Auto-enrolment – the buzz word in pensions – has had a bad rap so far. It’s been called the biggest Tsunami to hit the SME beach and blamed for puzzling employers across the United Kingdom.
However, new data from NEST, the workplace pension set-up by the government, suggests that auto-enrolment isn’t as bad as you think it is. According to the report small and micro businesses are ‘defying expectations’ by meeting their pension duties without having to call their scheme providers or using their waiting period as much as larger employers.
Almost 44% of employers that staged in Summer 2014 enrolled their first employees in the three-month period after their staging month, suggesting they were using waiting periods to postpone their pension duties.
This has now reduced to 29% for small businesses and 26% for micro-businesses.
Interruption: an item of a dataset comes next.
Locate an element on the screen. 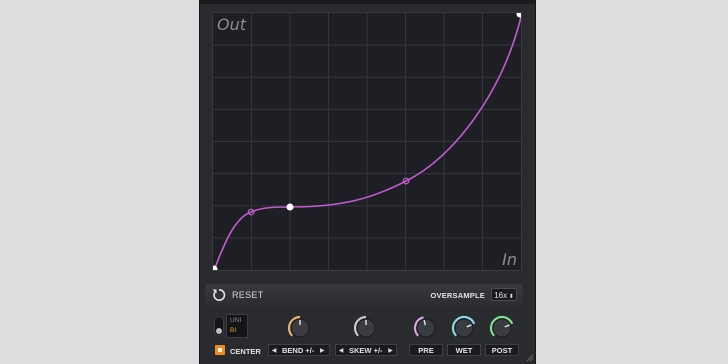 Image resolution: width=728 pixels, height=364 pixels. mode-option-bi: BI is located at coordinates (238, 331).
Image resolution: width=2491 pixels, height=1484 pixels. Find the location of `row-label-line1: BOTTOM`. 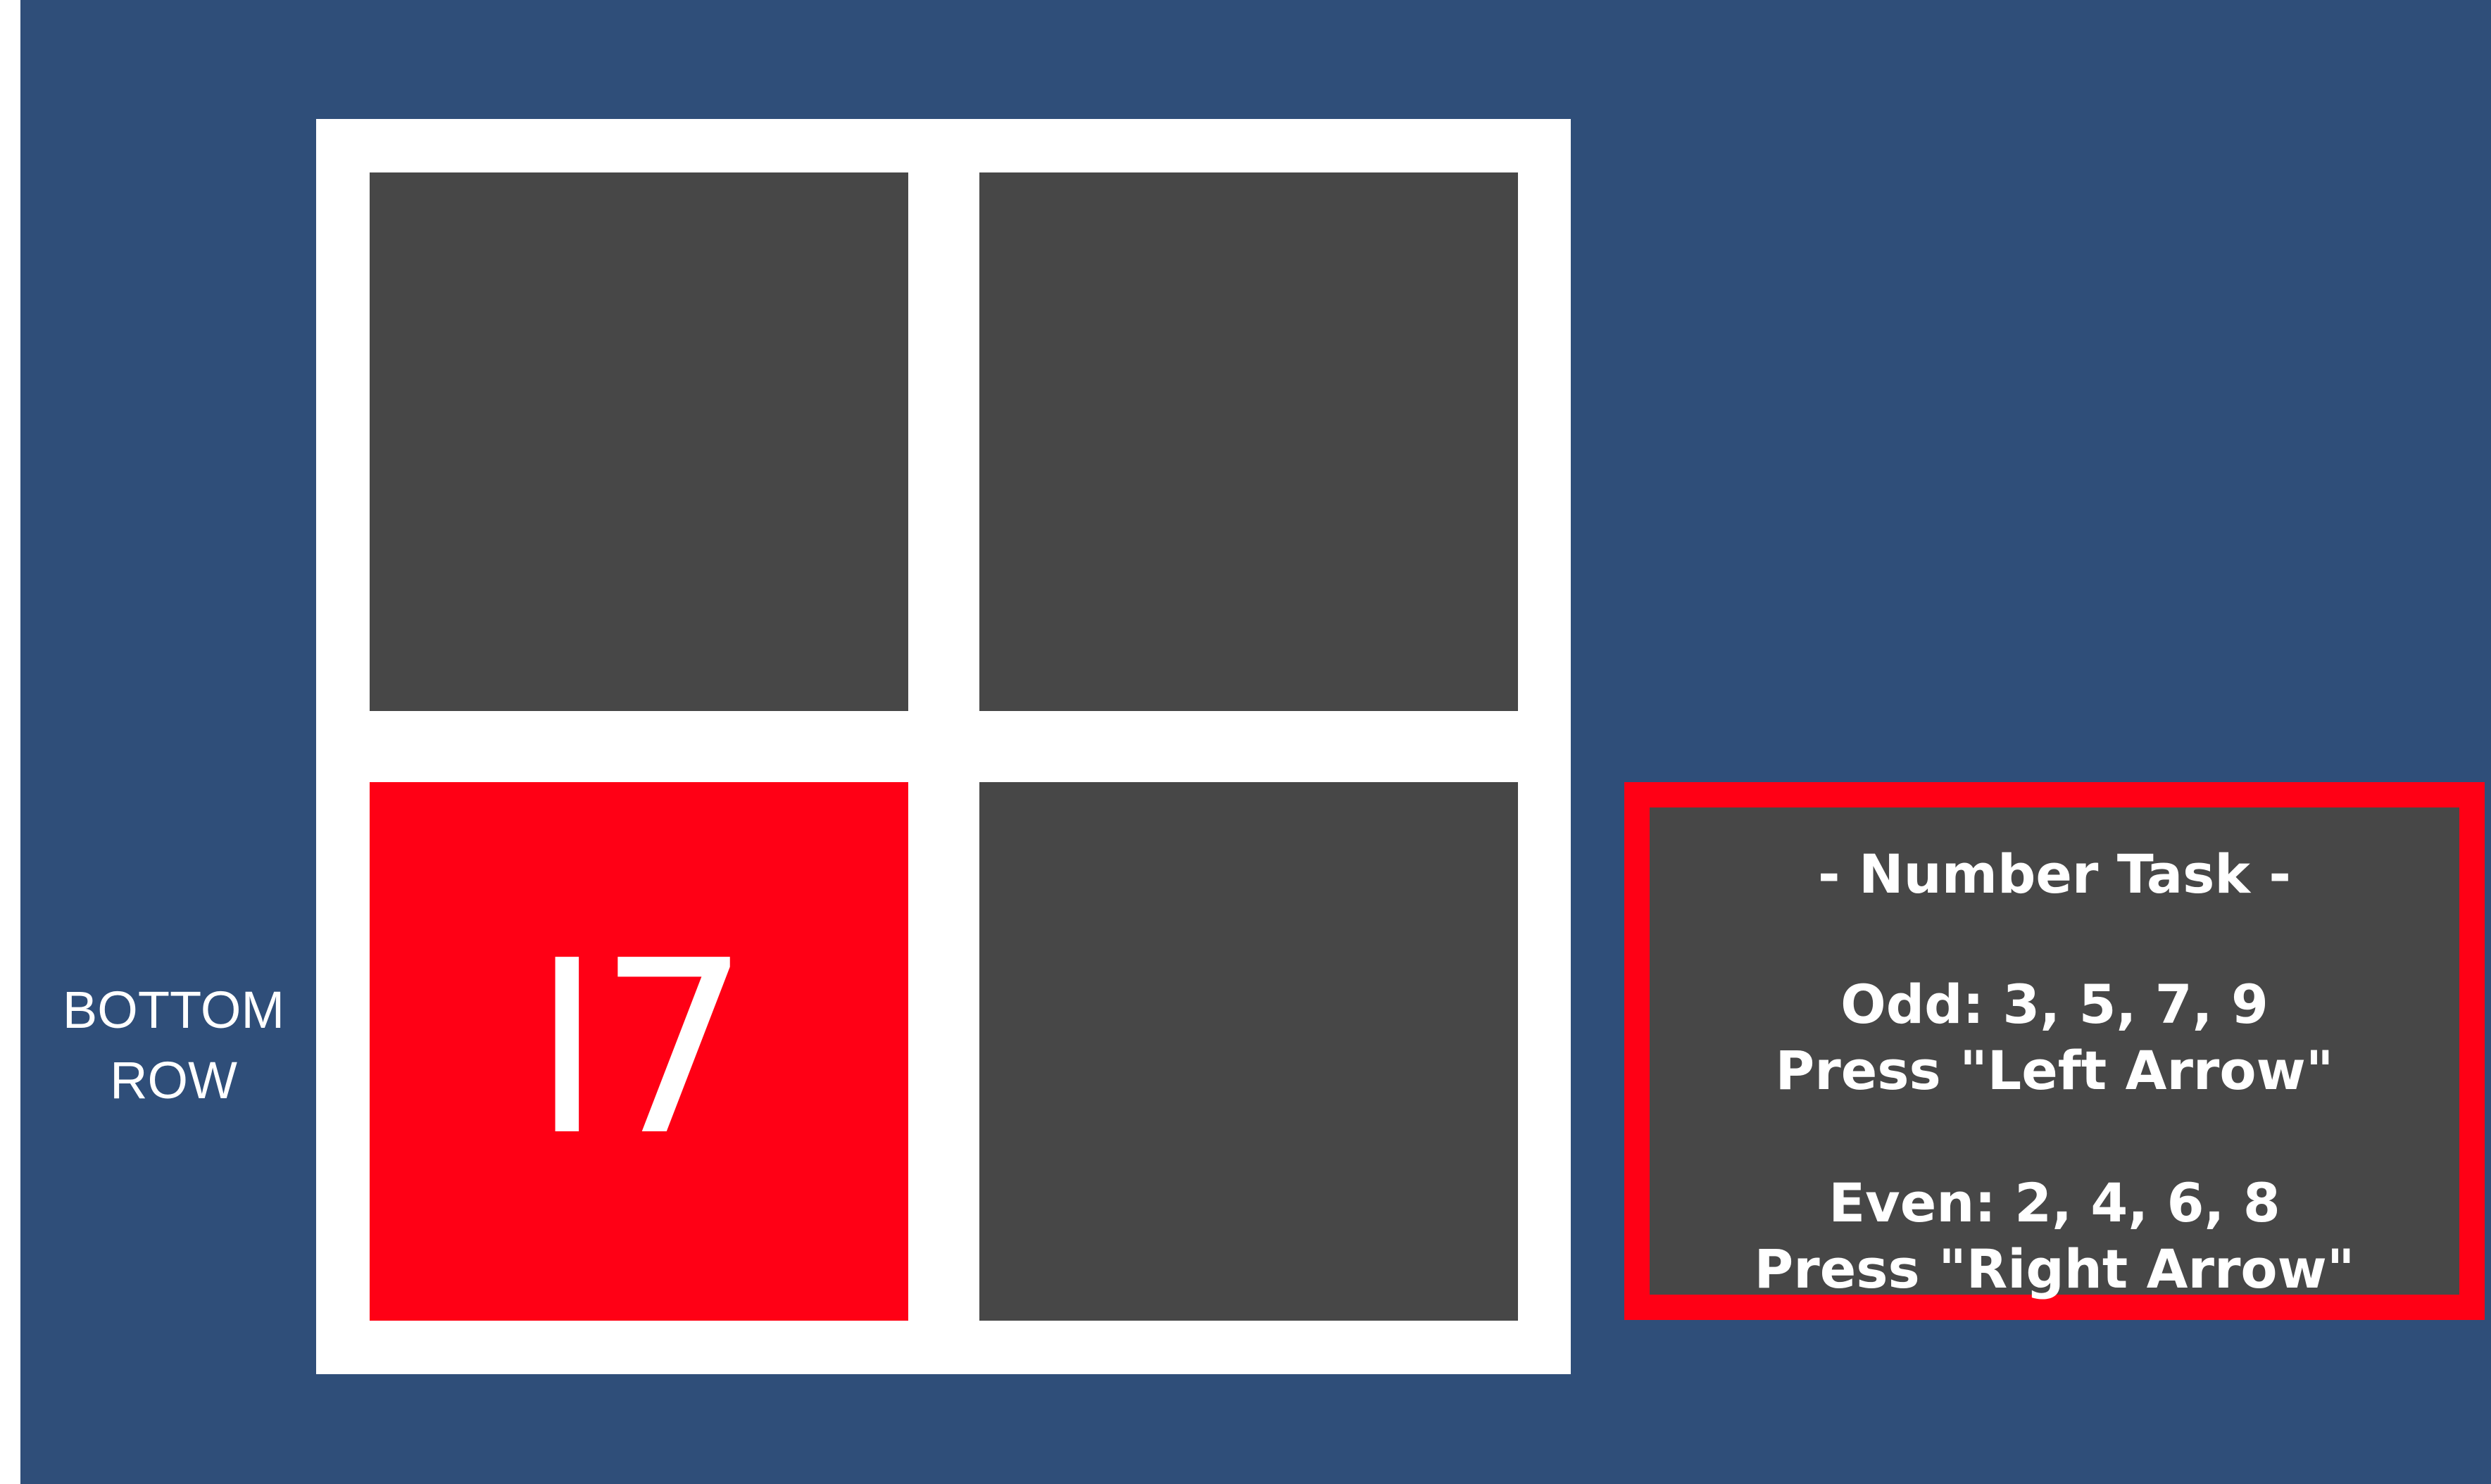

The study also found a few other interesting things:
- Small and micro employers can set-up and use NEST with less need to call the provider than the employers that staged in the summer of 2014
- With regards to the sign up and initial setup process, small and micro employers call NEST about half as much as 2014 stagers
- 27% of small employers and 41% of micro-employers did not need to call NEST at all
- 72% small and micro employers rarely or never expect to call NEST
The headline conclusion was that most of the concern around auto-enrolment is largely unfounded and small and micro businesses are meeting it head-on.
The CEO of NEST Helen Dean says, “These are the first insights of their kind. We’ve looked at the real experiences, thoughts and behaviour of small and micro employers as they navigate their way through auto-enrolment. Did they struggle? Did they fail? Is auto enrolment too much for small and micro employers? Our figures show that concerns are largely unfounded. Defying expectations, small and micro employers are rising to the challenge and meeting auto enrolment head-on.”